Nel racconto collettivo della strage di Capaci, il 23 maggio 1992, accanto al nome di Giovanni Falcone, troppo spesso si dimentica quello di Francesca Morvillo, sua moglie, magistrata di altissimo livello e unica donna della magistratura italiana uccisa in un attentato mafioso. Eppure, Francesca non era solo la “moglie di Falcone”: era una professionista rigorosa, riservata, dotata di grande umanità e determinazione. Il suo sacrificio è parte integrante di quella storia di giustizia e coraggio che ha segnato l’Italia repubblicana.
Francesca Morvillo nasce a Palermo il 14 dicembre 1945, in una famiglia legata al mondo della giustizia: il padre era presidente del Tribunale per i minorenni. Dopo la laurea in giurisprudenza, conseguita con il massimo dei voti e la lode, si dedica con passione alla carriera di magistrato. È stimata per la sua competenza, tanto da ricoprire il ruolo di sostituto procuratore presso il Tribunale per i minorenni di Palermo, e successivamente consigliere della Corte d’Appello.
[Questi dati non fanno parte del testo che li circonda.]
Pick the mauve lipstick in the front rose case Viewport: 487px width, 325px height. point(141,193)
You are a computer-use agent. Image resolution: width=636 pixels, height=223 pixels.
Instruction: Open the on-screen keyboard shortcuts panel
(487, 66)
La sua attività si concentra soprattutto nella tutela dei minori e delle fasce deboli della società. Chi la ricorda, la descrive come una donna di grande sensibilità, sempre pronta a unire fermezza e comprensione, e a dare ascolto a chi non aveva voce.
Francesca conobbe Giovanni Falcone all’inizio degli anni ’80. Entrambi separati, si innamorarono condividendo non solo l’amore ma anche una visione profonda della giustizia. Si sposarono nel 1986, in forma privata. La loro relazione fu costruita nel silenzio e nella discrezione, sotto la minaccia costante di chi li voleva morti.
Morvillo sapeva bene il rischio che correva stando accanto a un uomo che sfidava Cosa Nostra ogni giorno. Ma non si è mai tirata indietro. Ha condiviso con lui la solitudine, la pressione, la vita blindata, dimostrando un coraggio che non ha mai cercato visibilità.
Il 23 maggio 1992, Francesca viaggiava insieme al marito da Roma a Palermo. All’uscita dall’aeroporto di Punta Raisi, lungo l’autostrada A29, l’auto su cui viaggiavano – una Fiat Croma grigia – fu colpita in pieno da 500 kg di tritolo fatti esplodere da Cosa Nostra. Morvillo fu l’unica della vettura a non morire sul colpo, ma morì poco dopo all’ospedale.
Con loro persero la vita anche gli agenti di scorta Antonio Montinaro, Rocco Dicillo e Vito Schifani. Francesca aveva 46 anni. Il suo volto, segnato dalla dolcezza e dalla forza, è diventato un simbolo silenzioso di quel giorno di sangue.
Nonostante la sua importanza, Francesca Morvillo è spesso dimenticata nei racconti pubblici della strage. Ma negli ultimi anni, molte scuole, piazze, iniziative culturali e civiche hanno cominciato a restituire dignità e memoria alla sua figura. A lei è intitolato anche l’Istituto Tecnico Economico “Morvillo-Falcone” di Brindisi, tragicamente colpito da un attentato nel 2012.
Il suo nome vive anche nella Fondazione Giovanni e Francesca Falcone, che porta avanti la memoria della coppia e promuove percorsi educativi e culturali contro la mafia.
Francesca Morvillo fu una donna coraggiosa, una magistrata preparata, una compagna fedele nella vita e nella battaglia civile. La mafia l’ha uccisa per colpire Giovanni Falcone, ma il suo sacrificio non è stato vano. La sua memoria ci ricorda che dietro ogni grande uomo della legalità, ci sono spesso altre figure straordinarie che lottano, resistono, e a volte muoiono in silenzio, per un Paese migliore.